Die Forscher haben ihre ersten Ergebnisse nun veröffentlicht. „Was wir berichten, ist buchstäblich das, was Sie auf dem Schiff tun können. Ein Team von 30 Wissenschaftlern, die Tag und Nacht zwei Monate lang über die Kerne brüten und Zentimeter für Zentimeter dokumentieren, wie sie hochkommen.“

Deep-sea drilling: Diagram showing how researchers on a ship drilled into rock that originated in the Earth's mantle.

Als die Wissenschaftler die Struktur des Gesteins im Detail untersuchten, stellten sie „schräge Merkmale“ fest, eine charakteristische Unterschrift der vorherrschenden Theorie, wie Magma sich vom Mantel trennt, um ein Teil der Kruste zu werden, sagt Lissenberg.
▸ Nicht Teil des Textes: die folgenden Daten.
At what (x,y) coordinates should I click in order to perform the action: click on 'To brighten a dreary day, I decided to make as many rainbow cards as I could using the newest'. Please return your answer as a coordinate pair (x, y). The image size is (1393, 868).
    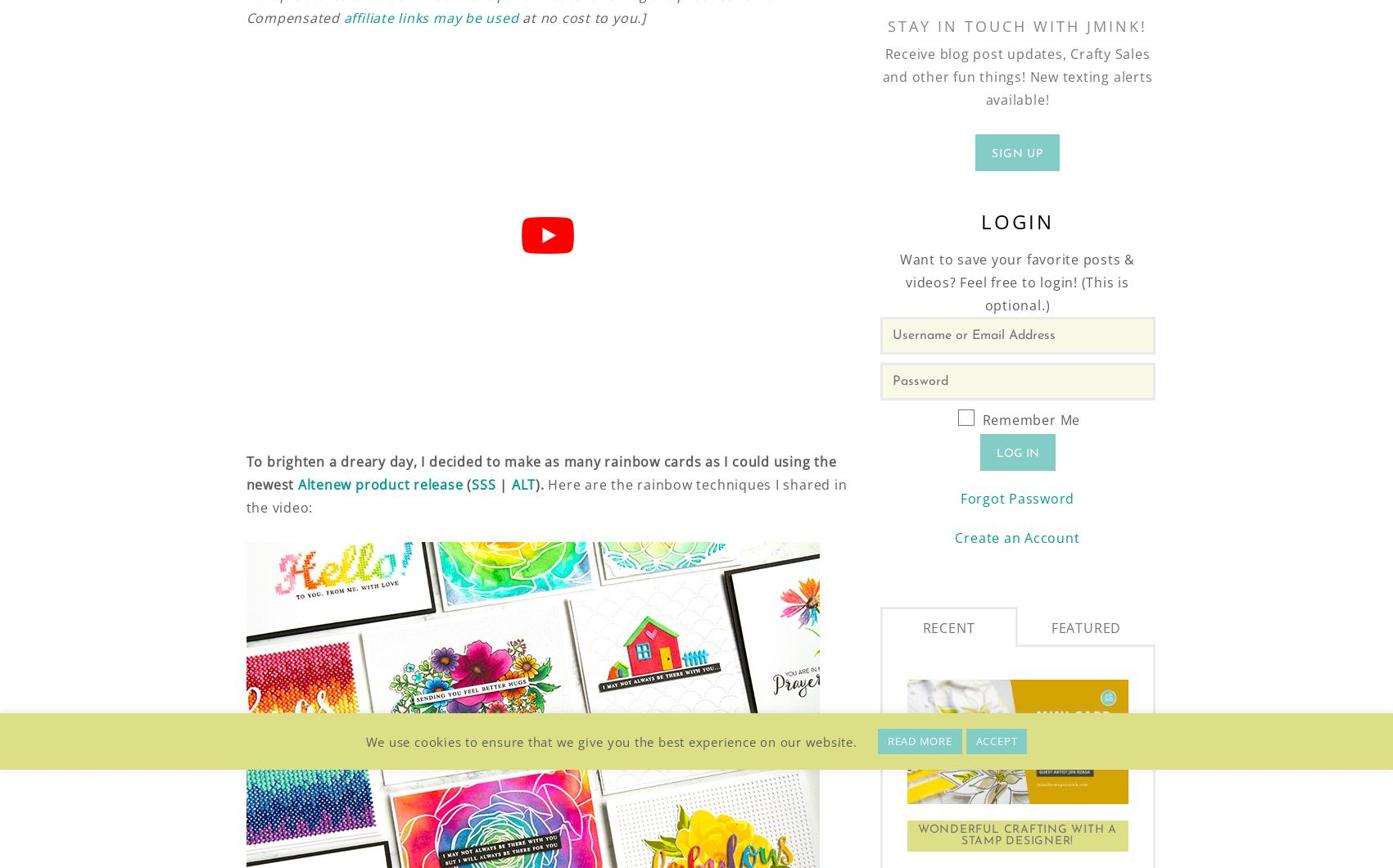
    Looking at the image, I should click on (540, 473).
Das Mantelgestein war auch mit anderen Gesteinsarten in den Kernen durchsetzt, was darauf hindeutet, dass die Mantel-Krusten-Grenze nicht so scharf ist, wie seismografische Daten normalerweise vermuten lassen, sagt Jessica Warren, Geochemikerin an der University of Delaware in Newark. Diese Ergebnisse zusammen „sind entscheidend dafür, wie wir die Entstehung tektonischer Platten in den Ozeanen verstehen“, sagt sie.

Ungewisse Zukunft

Der Ausflug krönt eine würdige vier Jahrzehnte lange Karriere für die JOIDES Resolution, die die US National Science Foundation (NSF) von einem privaten Unternehmen gemietet hatte. Aber die NSF hat angekündigt, dass sie die 72 Millionen US-Dollar pro Jahr, die der Betrieb des Schiffs nach Erfüllung seiner IODP-Verpflichtungen kostet, nicht mehr leisten kann, und dass das Programm eingestellt wird. Das lässt einige Wissenschaftler, insbesondere diejenigen in frühen Karrierestufen, unsicher über die Zukunft des Feldes sein, sagt Aled Evans, Meeresgeologe an der University of Southampton.

Eine verbleibende „große Herausforderung“ für Geowissenschaftler besteht darin, durch die basaltische Schicht und über die Grenze zwischen Kruste und Mantel zu bohren – die als Mohorovičić-Diskontinuität oder „Moho“ bezeichnet wird. Dies würde es ihnen ermöglichen, auf jungfräuliches Mantelgestein zuzugreifen, das nicht mit Meerwasser reagiert hat. „Wir haben noch nicht in den echten Mantel gebohrt“, sagt Abe. Das überraschend reibungslose Bohren an Lost City deutet gut auf diese zukünftigen Versuche hin, die vom Forschungsschiff Japans Chikyū durchgeführt werden könnten, fügt sie hinzu. „Mantelgesteine sind der häufigste Teil unseres gesamten Planeten“, sagt Evans. „Das Proben von ihnen wäre von grundlegender Bedeutung für das Verständnis, woraus unser Planet besteht.“

  1. Lissenberg, C. J. et al. Science 385, 623–629 (2024).